Ordinary believers in medieval Europe had never held a Bible in their hands. The Scriptures, written in Latin, belonged to the priests alone. Worship was conducted in a language no one could understand. To encounter God, you had to go through a priest. To know the truth, you needed the Church’s permission. For a thousand years, the Bible was kept under lock and key.

And yet that lock should never have existed at all.

One Word Changed a Thousand Years

When Jesus began his public ministry, the first words he proclaimed were these: “Repent, for the kingdom of heaven is at hand.” In the original Greek, the word for repentance is metanoia (μετάνοια) — to turn around, to change direction. It describes a fundamental inward transformation: turning away from sin and toward God.

But the Latin Bible used by the medieval Church translated this word as “do penance.” A change of heart became an outward religious act. One word shifted, and the entire meaning of salvation shifted with it. Instead of meeting God directly, people were required to pass through a system the Church had built.

The man who discovered this was a Dutch scholar named Erasmus. Comparing the Greek original with the Latin translation, he confirmed the error. That discovery became one of the sparks that ignited the Reformation.

Without Scripture, We Cannot Know Jesus

When the Reformers cried Sola Scriptura, it was not simply an anti-Catholic slogan. It was an answer to the most fundamental questions of faith.

How do we know who Jesus is? How do we know what salvation means? How do we know what God requires of us?

There is only one answer. Scripture alone. No tradition, however ancient. No voice, however persuasive. Nothing can stand above Scripture. The moment we drift from it — no matter how moving, no matter how compelling it sounds — we have left the ground of truth.

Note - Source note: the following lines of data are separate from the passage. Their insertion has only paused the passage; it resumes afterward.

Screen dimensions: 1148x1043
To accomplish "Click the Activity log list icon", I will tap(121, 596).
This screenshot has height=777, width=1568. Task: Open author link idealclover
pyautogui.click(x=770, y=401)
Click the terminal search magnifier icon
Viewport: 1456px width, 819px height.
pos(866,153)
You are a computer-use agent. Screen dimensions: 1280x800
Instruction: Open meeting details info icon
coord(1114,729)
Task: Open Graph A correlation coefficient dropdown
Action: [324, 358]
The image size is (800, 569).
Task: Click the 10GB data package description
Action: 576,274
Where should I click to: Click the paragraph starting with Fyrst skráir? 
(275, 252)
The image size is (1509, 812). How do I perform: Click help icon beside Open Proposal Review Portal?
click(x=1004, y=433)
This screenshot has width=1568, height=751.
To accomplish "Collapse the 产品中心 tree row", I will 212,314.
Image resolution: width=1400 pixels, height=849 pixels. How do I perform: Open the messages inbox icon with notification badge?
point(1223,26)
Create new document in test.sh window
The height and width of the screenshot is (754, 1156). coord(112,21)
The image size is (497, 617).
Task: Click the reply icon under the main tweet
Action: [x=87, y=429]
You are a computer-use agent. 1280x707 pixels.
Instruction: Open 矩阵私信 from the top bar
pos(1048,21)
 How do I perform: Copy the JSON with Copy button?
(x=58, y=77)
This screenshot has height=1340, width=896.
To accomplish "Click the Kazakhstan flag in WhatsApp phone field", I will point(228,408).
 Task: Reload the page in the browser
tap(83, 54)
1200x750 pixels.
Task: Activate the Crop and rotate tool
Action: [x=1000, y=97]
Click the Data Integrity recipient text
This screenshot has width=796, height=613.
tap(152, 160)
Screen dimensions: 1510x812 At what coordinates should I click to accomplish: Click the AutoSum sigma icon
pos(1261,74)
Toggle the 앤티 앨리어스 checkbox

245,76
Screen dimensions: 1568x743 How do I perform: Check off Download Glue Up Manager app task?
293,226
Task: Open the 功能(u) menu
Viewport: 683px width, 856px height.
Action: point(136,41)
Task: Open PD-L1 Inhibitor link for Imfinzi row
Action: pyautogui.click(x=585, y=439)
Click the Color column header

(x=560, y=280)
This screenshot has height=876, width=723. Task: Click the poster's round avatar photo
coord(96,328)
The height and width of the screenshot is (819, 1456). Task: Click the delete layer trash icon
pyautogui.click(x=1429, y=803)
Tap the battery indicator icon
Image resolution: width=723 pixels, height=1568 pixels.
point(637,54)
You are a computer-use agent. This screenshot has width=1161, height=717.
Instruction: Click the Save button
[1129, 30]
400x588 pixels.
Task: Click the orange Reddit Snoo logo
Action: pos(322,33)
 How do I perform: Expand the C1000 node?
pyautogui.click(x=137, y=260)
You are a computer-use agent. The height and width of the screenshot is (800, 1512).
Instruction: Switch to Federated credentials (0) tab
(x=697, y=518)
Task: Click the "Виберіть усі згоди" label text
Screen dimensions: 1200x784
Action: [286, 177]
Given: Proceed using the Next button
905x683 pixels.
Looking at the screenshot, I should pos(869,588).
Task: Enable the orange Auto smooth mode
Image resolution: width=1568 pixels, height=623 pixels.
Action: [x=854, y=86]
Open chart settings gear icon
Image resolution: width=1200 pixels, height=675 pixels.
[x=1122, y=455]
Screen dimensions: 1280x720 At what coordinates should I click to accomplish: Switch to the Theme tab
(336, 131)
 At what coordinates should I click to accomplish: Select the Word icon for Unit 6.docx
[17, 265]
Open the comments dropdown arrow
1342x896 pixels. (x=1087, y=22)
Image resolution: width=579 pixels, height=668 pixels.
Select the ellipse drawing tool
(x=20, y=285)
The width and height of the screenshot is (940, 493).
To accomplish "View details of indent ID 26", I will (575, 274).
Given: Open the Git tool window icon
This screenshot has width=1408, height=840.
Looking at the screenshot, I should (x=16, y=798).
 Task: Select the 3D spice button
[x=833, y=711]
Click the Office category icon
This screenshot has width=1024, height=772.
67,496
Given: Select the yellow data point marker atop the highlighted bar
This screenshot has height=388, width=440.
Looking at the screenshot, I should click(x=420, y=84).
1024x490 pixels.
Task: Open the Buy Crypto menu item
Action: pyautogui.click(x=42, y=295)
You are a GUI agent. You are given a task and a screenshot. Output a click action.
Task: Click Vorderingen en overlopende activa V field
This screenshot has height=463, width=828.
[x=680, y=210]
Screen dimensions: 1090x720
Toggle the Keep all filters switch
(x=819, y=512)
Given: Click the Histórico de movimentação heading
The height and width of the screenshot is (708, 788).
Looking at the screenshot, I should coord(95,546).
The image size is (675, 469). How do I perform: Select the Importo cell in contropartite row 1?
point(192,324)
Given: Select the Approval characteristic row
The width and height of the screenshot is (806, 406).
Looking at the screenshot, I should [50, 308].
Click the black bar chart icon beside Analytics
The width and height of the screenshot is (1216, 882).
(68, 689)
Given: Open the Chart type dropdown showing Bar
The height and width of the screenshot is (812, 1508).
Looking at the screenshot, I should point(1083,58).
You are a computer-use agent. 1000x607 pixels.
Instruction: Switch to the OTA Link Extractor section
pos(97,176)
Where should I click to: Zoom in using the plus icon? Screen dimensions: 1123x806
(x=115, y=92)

The Day the Lock Broke Open

When Gutenberg invented the printing press in the 1450s, the first book printed in mass quantities was the Bible. When Luther translated the New Testament into German in 1522, an ordinary German farmer could read Scripture for himself. Once the Bible was open, people began to see with their own eyes how far what the Church had been teaching had drifted from what Scripture actually said.

The cost was high. William Tyndale, who translated the Bible into English, was put to death for it in 1536. To him, Scripture was worth more than his own life.

In 1947, a young Bedouin shepherd discovered ancient manuscripts in a cave near the Dead Sea, in the wilderness of Qumran. Among what would later be called the Dead Sea Scrolls was the complete book of Isaiah. When scholars compared it to the Isaiah we read today, the result was stunning. A scroll copied in the second century BC had been preserved with virtually the same content and meaning as the Bible in our hands today.

Empires fell. Wars came and went. Persecution never stopped. And yet the Word survived. This is not something human effort can explain. It is evidence that God himself has guarded his Word.

Conclusion

We live in a time when anyone, anywhere, can read the Bible on a smartphone. The same Scripture that William Tyndale gave his life to translate is now sitting in the palm of your hand.

And yet this is precisely where the crisis of today’s Church lives. Not in a lack of access. In a loss of conviction. Scripture has been quietly moved from the center — replaced by the logic of growth, the pull of trends, the comfort of what we already believe. The result is a church that looks full but has lost its power. That looks large but has lost its roots.

This is why the Holy Bible exists

The one source that has outlasted every empire, survived every attempt to silence it, and arrived in our hands virtually unchanged after twenty-five centuries.

Scripture alone. Not as a slogan. Not as a theological badge. But as the living conviction that shapes everything we do here — every word written, every devotion sent, every morning we open this page together.

The Word has kept itself. Now it keeps us.